** Written problem **
Can you carry on the blog post about comics work and Wally Wood's nighttime art retrieval from the point where it ends?

** Source excerpt **
-------

But right now, I really need to find a job.
*There are maybe two people in the world that will get all three of these jokes.
___________________________________________________
In other news, the man formerly known as “My friend Des” has now been promoted to “My best friend Des,” after getting me a gig drawing the short story he’s written. When was the last time you got me work drawing comics? That’s right: never. Des is getting me published, which is why he’s number one, and the rest of you are a distant number two.
Once this thing is published, Des, one of my kidneys has your name on it.
___________________________________________________
Finally, over at the always excellent Comics Reporter, Tom Spurgeon asks: What five comics industry events would you have liked to have witnessed? I can’t really think of any to top the great ones already listed, but I wanted to draw attention to one of the ones on Spurgeon’s own list:
3. Wally Wood getting back original art commando-style as per Tom Sutton's storyThe story goes that Charlton comics wouldn’t give legendary artist Wally Wood his art back after an assignment. Wood’s friend Tom Sutton tells the story and says that Wood was a paratrooper when he was younger, and had served in the war (Korean, I’m guessing). Wood responded to the company withholding his artwork by going to the Charlton offices at night, shooting a grappling hook to the roof, and scaling the wall, before entering the building through the skylight, and retrieving the work in question. I don’t know if many industry moments top that. An excerpt from the Tom Sutton interview is at the bottom of the page here.

-------

** Recorded data **
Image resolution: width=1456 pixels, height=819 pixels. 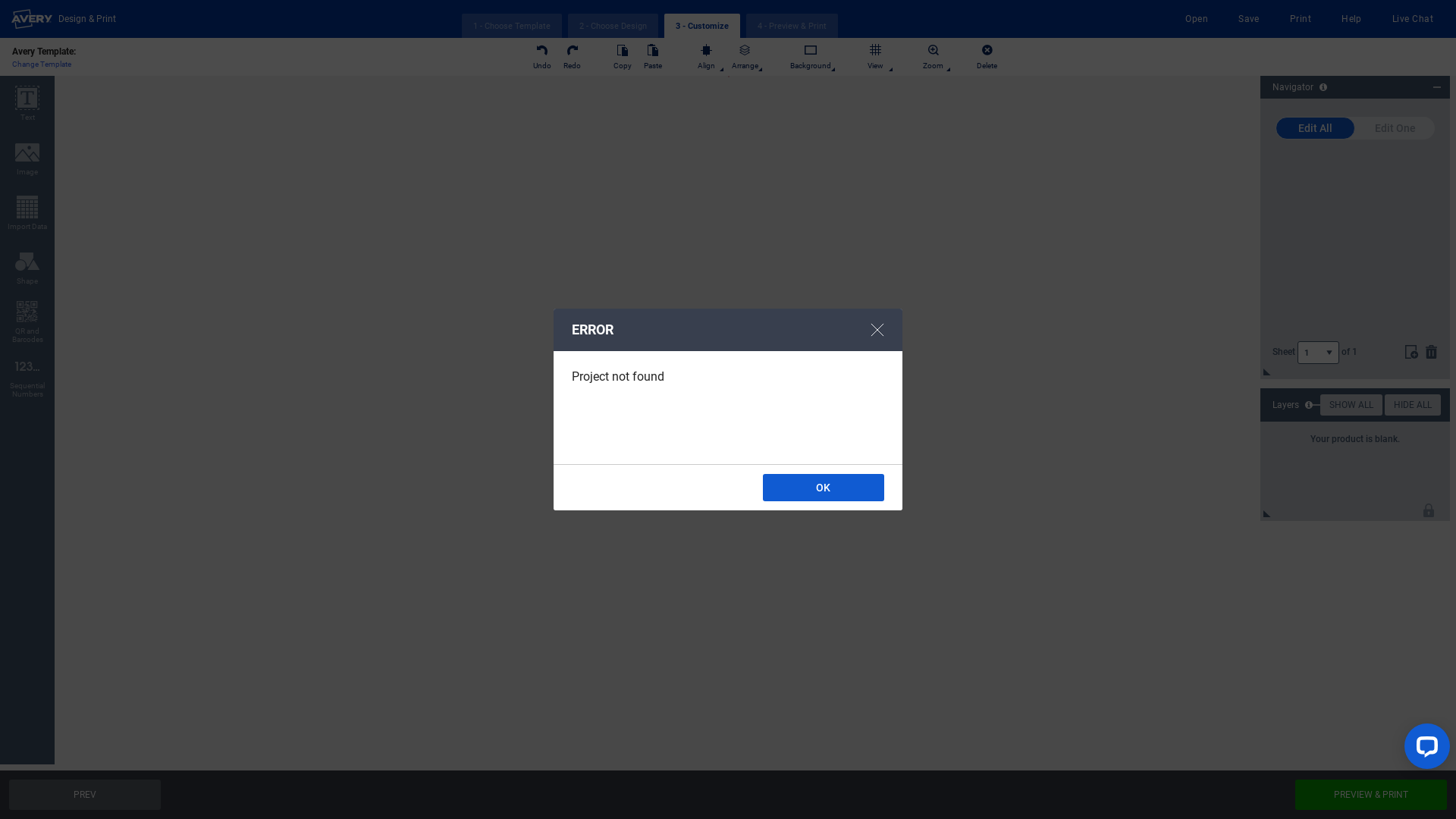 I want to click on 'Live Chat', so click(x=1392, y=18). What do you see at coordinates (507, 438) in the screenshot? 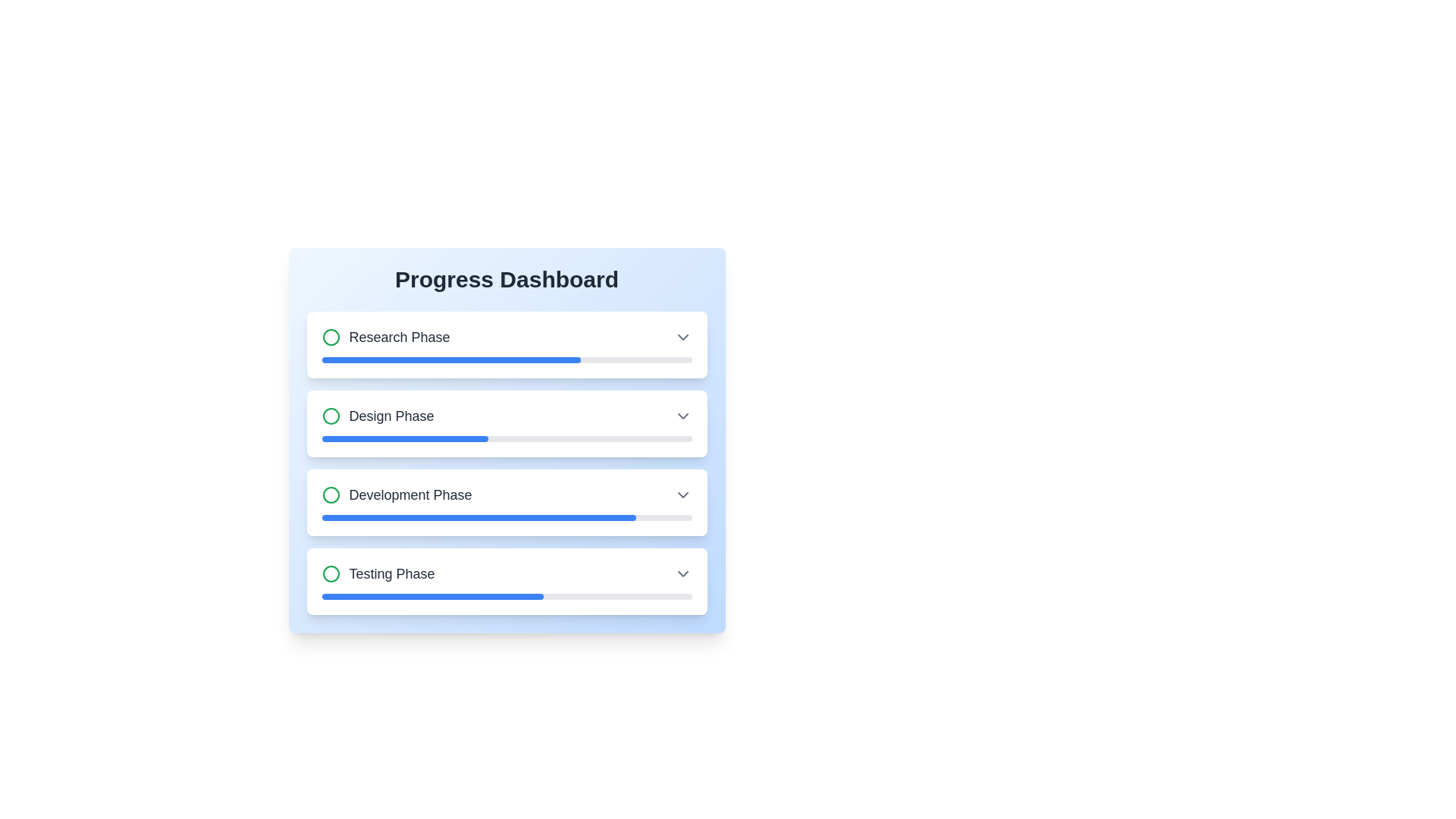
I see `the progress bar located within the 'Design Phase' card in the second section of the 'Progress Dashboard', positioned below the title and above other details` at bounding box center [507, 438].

-------

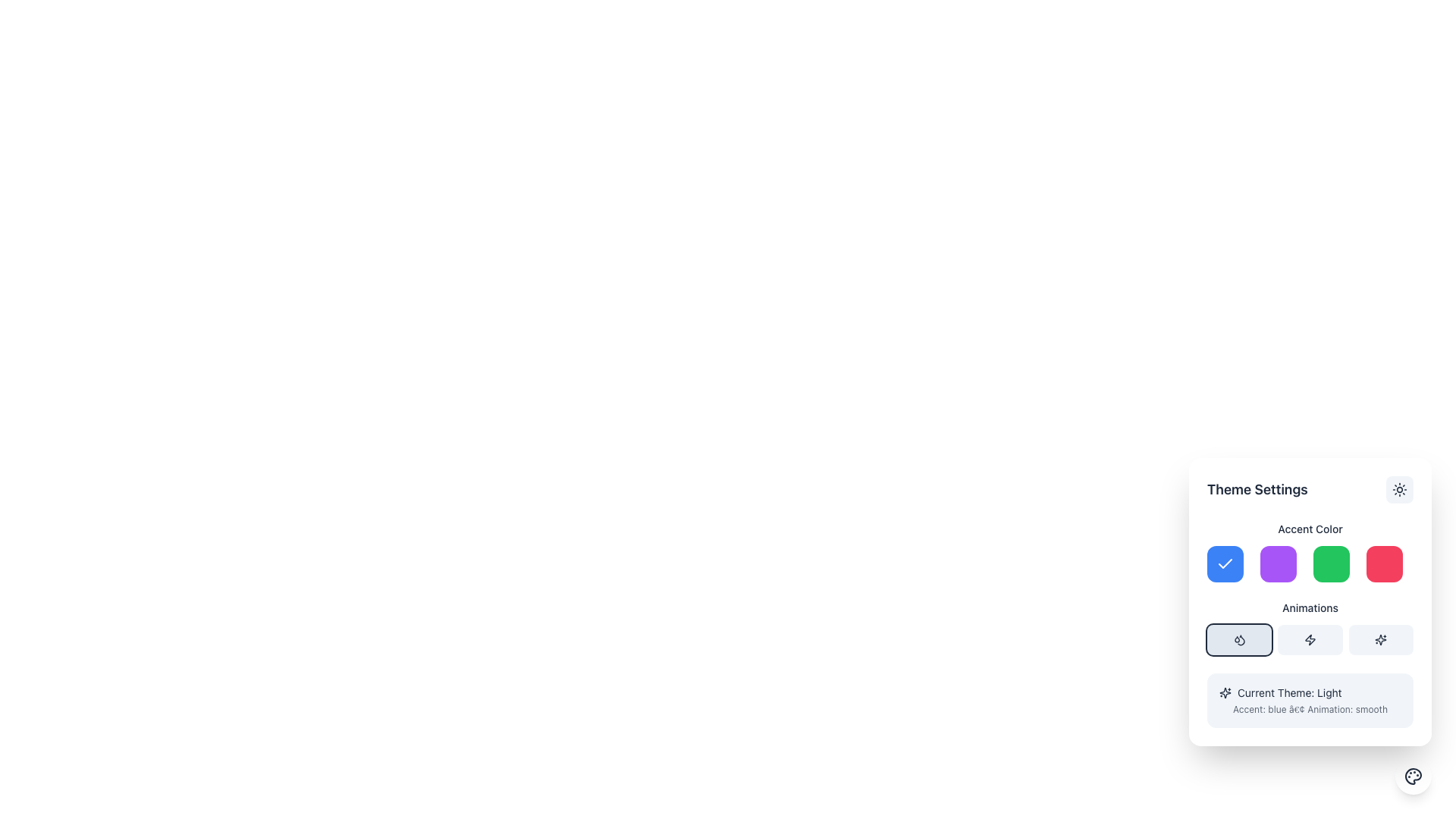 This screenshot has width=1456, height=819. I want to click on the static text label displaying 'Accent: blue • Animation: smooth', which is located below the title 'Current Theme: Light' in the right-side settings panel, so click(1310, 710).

-------

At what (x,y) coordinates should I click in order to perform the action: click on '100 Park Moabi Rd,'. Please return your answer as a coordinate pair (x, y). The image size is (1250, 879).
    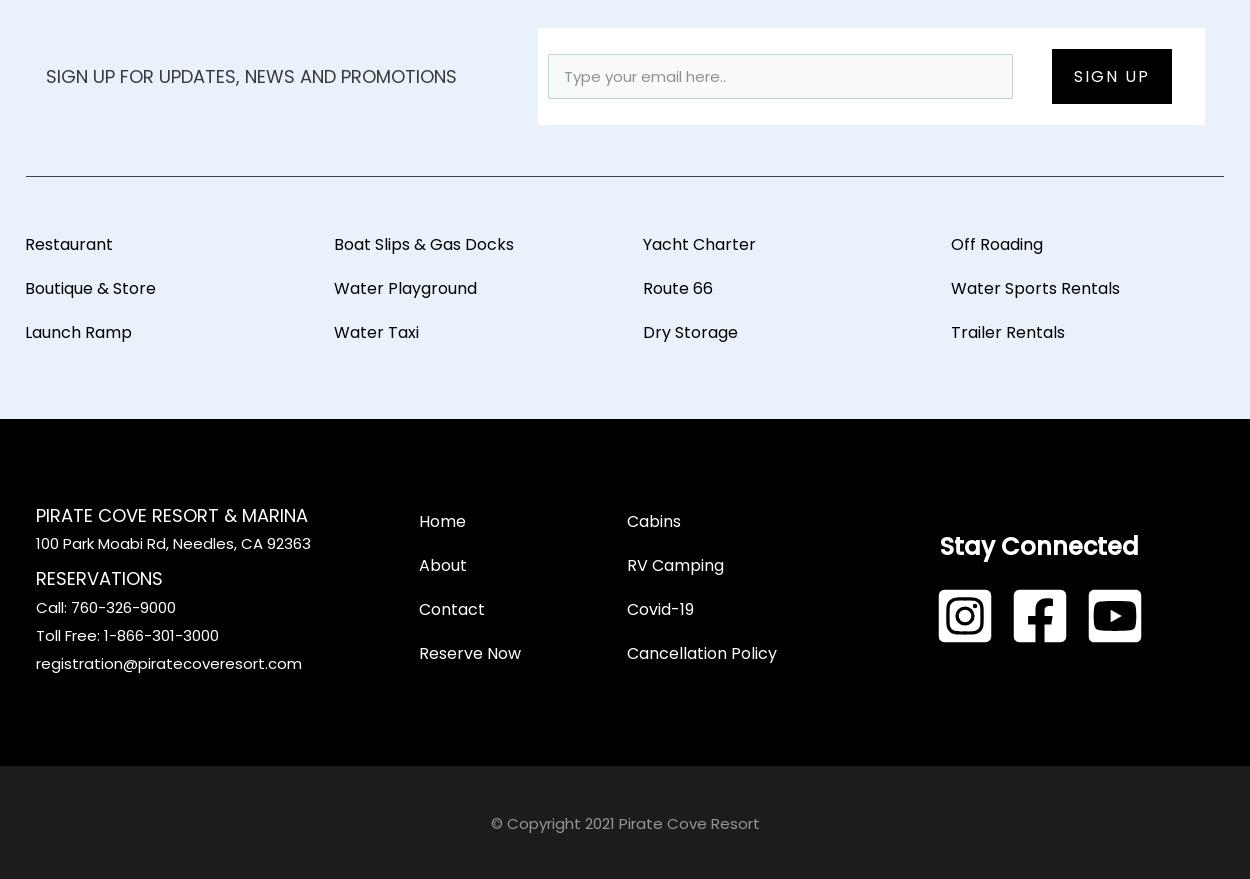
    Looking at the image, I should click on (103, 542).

-------

** Answer to this problem **
2 Comments:
Congratulations on being a Master ("Master! Master!" shouted James Hetfield).
If you need a sidekick for fighting crime you could call me the Bachelor of Arts! I have an incredible English concentration ... and a kung fu grip.
The Author did die yes. But the internet rumourmill says he will return in 4 separate incarnations including a younger, hipper version and an ethnic version.
Oh, and thanks for the kidney. That means a lot because as you know I may actually end up needing one. I'm holding you to that.
Congratulations on your Mastery! Will you continue educating yourself? If you don't become Dr. D of English and Culture, you should join me in becoming a Master of Libraries. If that doesn't appeal to you at first, consider: the programs are evidently about 97% women, all wearing fitted pencil skirts and matching cardigans.